Hatte sie es geschafft? Es hatte gar nicht weh getan.

Verwirrt sah sie sich um und blickte in tiefschwarze Augen, die sie musterten.

Es waren schöne Augen, das konnte sie nicht leugnen.

Aber sie erkannte auch sofort, dass diese zu einem Vampir gehörten.

Sofort begriff sie, dass ihr Versuch abermals gescheitert war.

Die Vampire waren ihr wieder einen Schritt voraus gewesen.

Sofort verdunkelte sich ihre Stimmung. Sie hatte ihr einzige Chance vertan.

Eine stumme Träne löste sich aus ihren Augen und dann ergab sie sich ihrem Schicksal.

Sie kämpfte sich aus den Armen und stellte sich neben den Fremden.

"Willst du dich nicht bedanken?", fragte dieser vorwurfsvoll.

Sora lachte sarkastisch auf und bedachte den Fremden mit einem finsteren Blick.

Dabei blieb sie einen Moment zu lange an seinen markanten Gesichtszügen und den Bartschatten hängen.
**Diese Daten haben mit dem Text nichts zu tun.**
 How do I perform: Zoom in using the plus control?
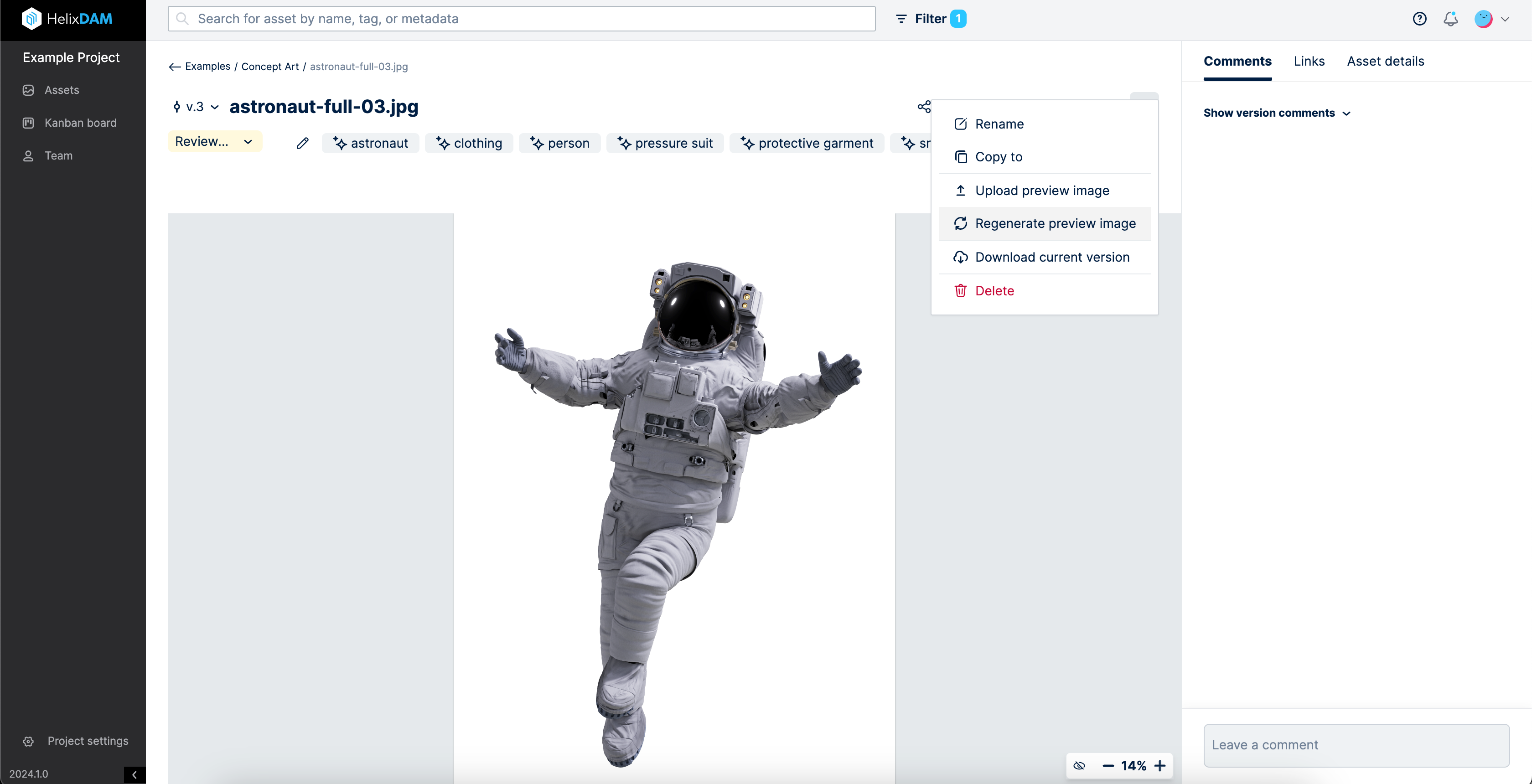1160,766
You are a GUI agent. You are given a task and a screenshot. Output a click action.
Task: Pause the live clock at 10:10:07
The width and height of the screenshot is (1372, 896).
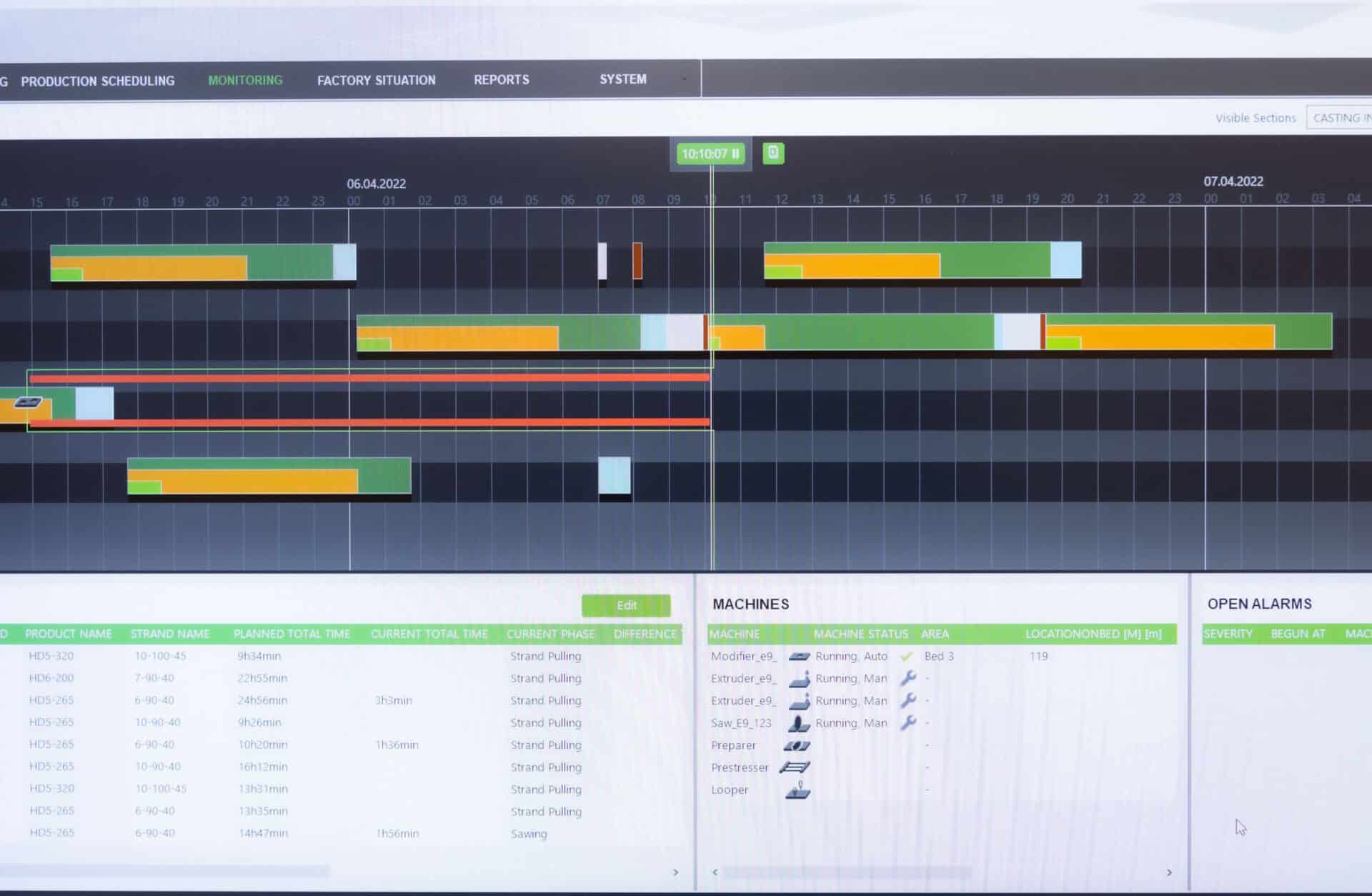coord(737,153)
"Ich habe nicht um Hilfe gebeten."

Bedrohlich machte der Fremde einen Schritt auf sie zu und Sora straffte ihre Schultern für eine aufrechte Haltung.

Sie hatte Schlimmeres erlebt, redete sie sich ein.
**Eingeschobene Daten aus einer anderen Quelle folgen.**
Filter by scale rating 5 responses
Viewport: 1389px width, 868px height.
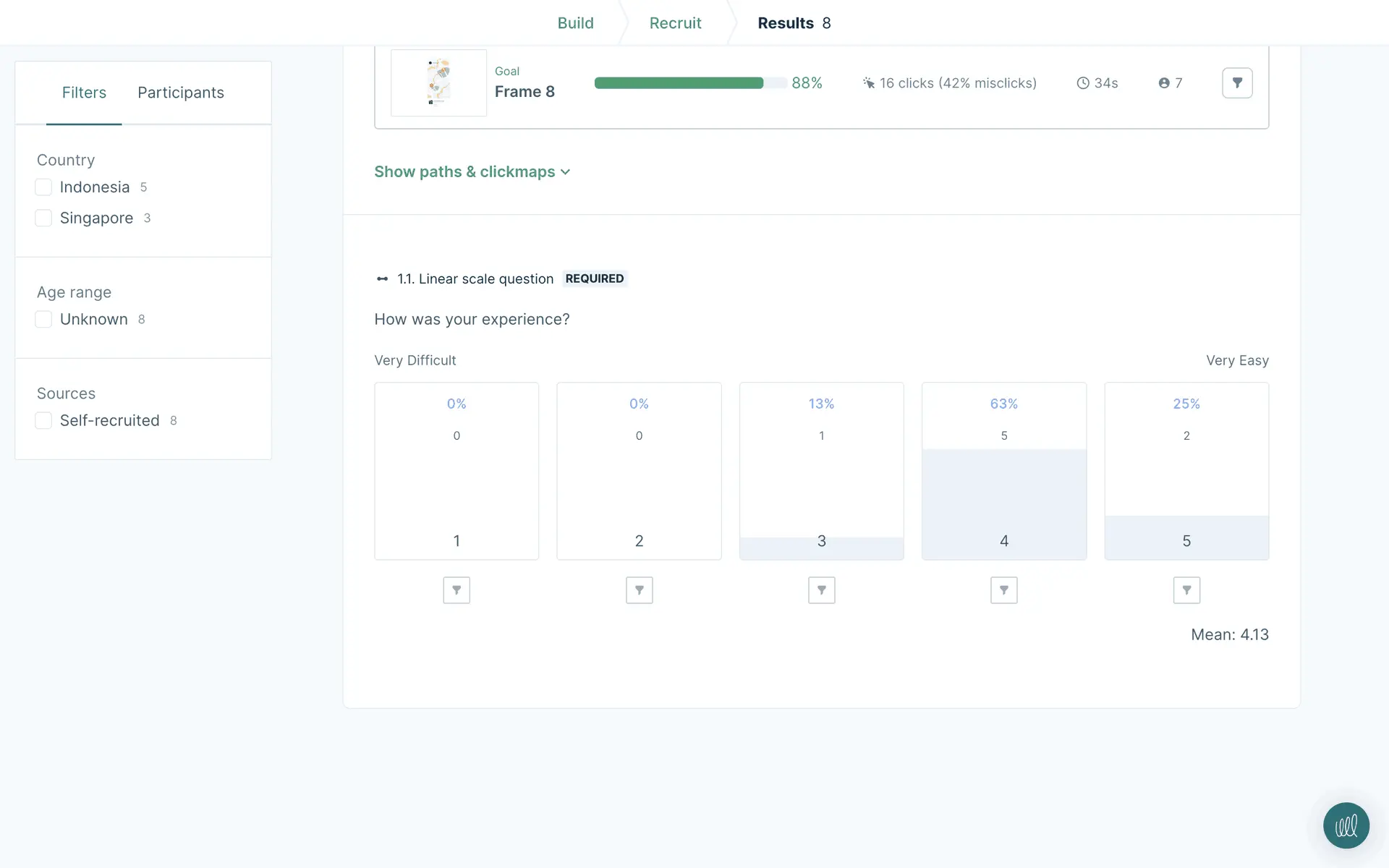click(x=1186, y=590)
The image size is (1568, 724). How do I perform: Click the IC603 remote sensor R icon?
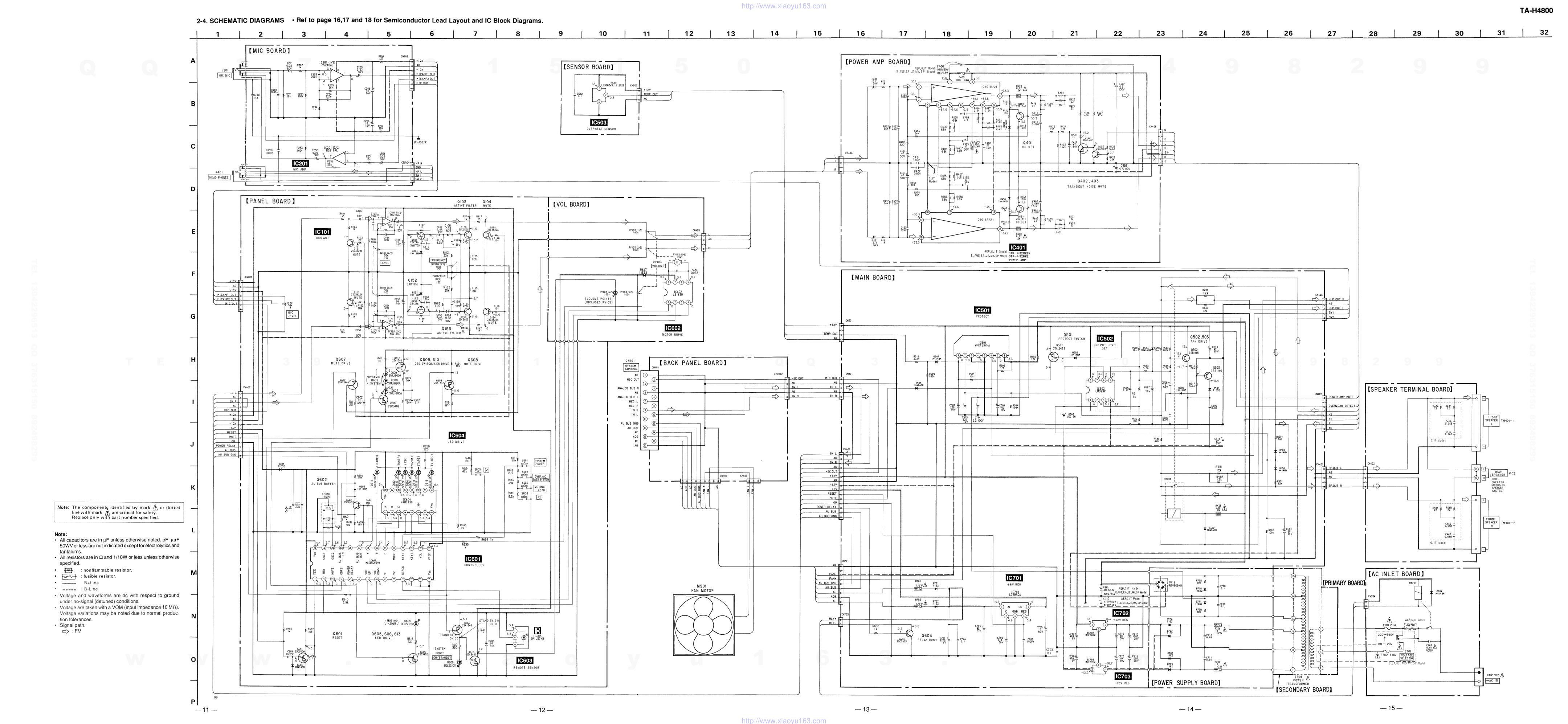[537, 630]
Aber ehe etwas geschehen konnte, bogen Matteo und ein weiterer Fremde um die Ecke, der dem ersten etwas ähnlich sah. Er hatte dieselben schwarzen Haare, aber dafür leuchtend blaue Augen. Die beiden fremden hatten eine sehr starke Aura und sie überschatteten sogar die von Matteo. Sie musste es hier mit sehr mächtigen Vampiren zu tun haben.

"Oh.. ihr habt also schon Bekanntschaft gemacht?", fragte Matteo verwirrt.
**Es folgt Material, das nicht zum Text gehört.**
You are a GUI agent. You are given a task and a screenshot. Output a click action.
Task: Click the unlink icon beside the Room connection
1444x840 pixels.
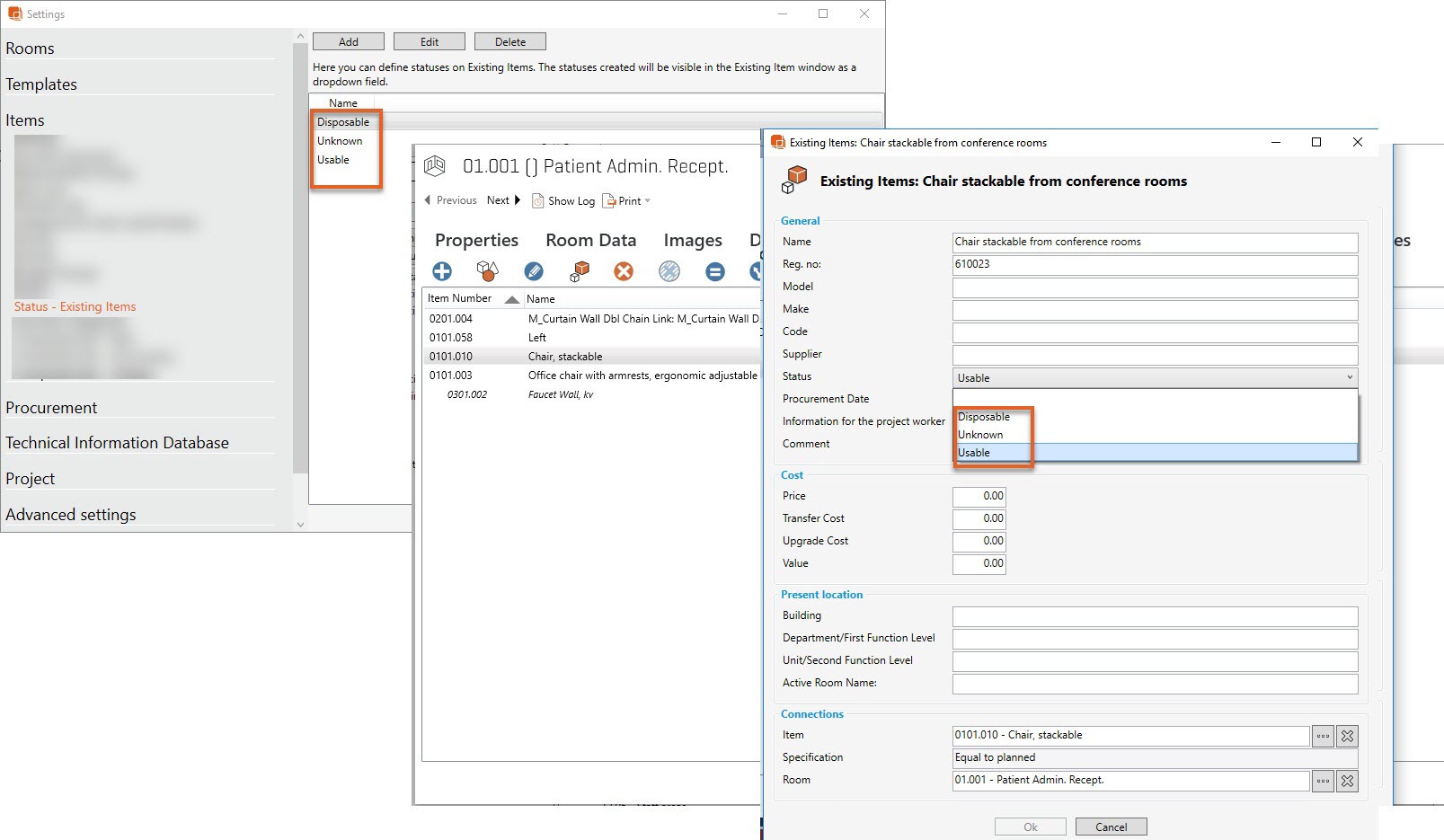click(x=1346, y=780)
Sora hatte jedoch nicht vor die Situation aufzuklären.

Ihr fremder Retter starrte sie weiter mit brennendem Blick an und langsam wurde ihr das unangenehm. 
Sie spürte ein Prickeln am Hals, als sie den Kopf wegdrehte und Matteo ansah.

"Jedenfalls dieses junge Frau ist die Waffe der Werwölfe gewesen. Ihr Blut  verwandelt Vampire unwiderruflich in Menschen zurück. Ich könnte es selbst nicht glauben, wenn ein Frischling von uns sie nicht angegriffen hätte.", räusperte sich Matteo.

"Bring ihn her!", befahl der schwarzäugige aufgebracht.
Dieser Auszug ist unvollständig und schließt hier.